The door handle rattled, and for a second, I thought she might barge back in. But the argument outside had shifted again, Grandma’s voice rising and falling like a storm that refused to break. Chief Simmons’ measured tone cut through the chaos, steady and unshaken. I wondered if he was used to this, if people like Grandma were a regular part of his job. Or if this was different, if this was personal.

Cathy leaned forward, her elbows resting on her knees. “You okay?” she asked, her voice softer now. She wasn’t looking at me, her eyes fixed on the door like she expected it to burst open at any moment.

I exhaled, long and slow. “I don’t know.” It was the most honest answer I could give. The truth was, I wasn’t okay. I wasn’t sure I’d ever be okay again, not with Grandma’s threats hanging over me like a guillotine. But saying that out loud felt like admitting defeat, and I wasn’t ready to do that. Not yet.

The argument outside reached another crescendo, Grandma’s voice shrill and unrelenting. “You have no idea what you’re dealing with, Chief.
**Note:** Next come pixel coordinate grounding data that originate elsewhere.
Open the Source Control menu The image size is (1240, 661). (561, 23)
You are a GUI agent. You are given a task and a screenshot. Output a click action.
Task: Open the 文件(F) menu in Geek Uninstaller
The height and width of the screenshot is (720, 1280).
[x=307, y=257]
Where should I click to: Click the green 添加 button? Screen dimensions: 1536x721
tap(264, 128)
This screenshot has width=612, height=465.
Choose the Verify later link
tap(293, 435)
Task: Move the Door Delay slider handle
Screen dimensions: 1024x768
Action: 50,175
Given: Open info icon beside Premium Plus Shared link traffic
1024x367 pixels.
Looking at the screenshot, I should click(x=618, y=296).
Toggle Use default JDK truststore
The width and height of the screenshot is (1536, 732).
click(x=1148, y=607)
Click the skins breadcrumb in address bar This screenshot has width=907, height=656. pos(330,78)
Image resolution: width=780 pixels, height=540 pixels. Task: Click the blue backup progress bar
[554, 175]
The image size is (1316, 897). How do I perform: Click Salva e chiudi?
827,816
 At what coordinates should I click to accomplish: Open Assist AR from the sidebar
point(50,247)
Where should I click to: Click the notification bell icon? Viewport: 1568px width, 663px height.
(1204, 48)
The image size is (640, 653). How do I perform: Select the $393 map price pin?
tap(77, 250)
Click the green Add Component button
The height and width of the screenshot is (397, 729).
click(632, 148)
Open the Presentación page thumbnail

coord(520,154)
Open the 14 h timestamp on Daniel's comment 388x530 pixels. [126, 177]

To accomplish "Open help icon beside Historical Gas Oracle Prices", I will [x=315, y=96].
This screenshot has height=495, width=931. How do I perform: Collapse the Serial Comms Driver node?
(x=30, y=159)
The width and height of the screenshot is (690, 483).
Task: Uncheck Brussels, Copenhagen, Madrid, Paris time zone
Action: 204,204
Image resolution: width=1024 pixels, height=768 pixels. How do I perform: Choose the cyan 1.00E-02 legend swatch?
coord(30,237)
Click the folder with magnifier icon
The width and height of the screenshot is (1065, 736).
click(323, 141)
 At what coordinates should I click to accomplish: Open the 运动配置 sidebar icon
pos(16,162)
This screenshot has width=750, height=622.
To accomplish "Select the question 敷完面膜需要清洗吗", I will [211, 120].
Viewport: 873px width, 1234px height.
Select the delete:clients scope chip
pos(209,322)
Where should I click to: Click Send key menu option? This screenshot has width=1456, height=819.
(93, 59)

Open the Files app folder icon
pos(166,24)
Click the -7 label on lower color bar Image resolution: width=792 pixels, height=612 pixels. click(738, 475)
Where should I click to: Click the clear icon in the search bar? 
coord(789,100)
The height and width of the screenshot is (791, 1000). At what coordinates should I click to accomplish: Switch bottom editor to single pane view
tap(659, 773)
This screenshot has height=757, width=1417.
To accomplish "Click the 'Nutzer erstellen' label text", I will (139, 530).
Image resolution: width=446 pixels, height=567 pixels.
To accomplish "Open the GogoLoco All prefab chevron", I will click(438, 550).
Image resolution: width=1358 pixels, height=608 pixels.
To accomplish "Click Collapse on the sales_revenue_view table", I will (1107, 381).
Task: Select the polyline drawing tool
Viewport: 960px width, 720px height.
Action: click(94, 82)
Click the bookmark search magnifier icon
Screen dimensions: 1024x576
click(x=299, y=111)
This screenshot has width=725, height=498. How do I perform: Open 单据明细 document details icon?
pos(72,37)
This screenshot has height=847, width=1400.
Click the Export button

No idea at all.” There was a pause, and then, quieter but no less venomous, “One phone call.” The words hung in the air, a promise and a threat all at once. I closed my eyes, trying to block it out, but it was no use. The damage was already done.


The door opened, and Chief Simmons stepped back inside, his expression grim but composed. “Your grandparents are leaving for the night. The doctor wants to keep you under observation until tomorrow morning.”

Relief flooded through me, followed immediately by anxiety about what tomorrow would bring. “She’s not going to let this go.”

“No, I don’t imagine she will.” He pulled a chair close to my bed and sat down, leaning forward with his hands on his knees. “Thomas, I need to ask you something, and I need an honest answer. These ‘powerful friends’ your grandmother mentioned – do you know who they are?”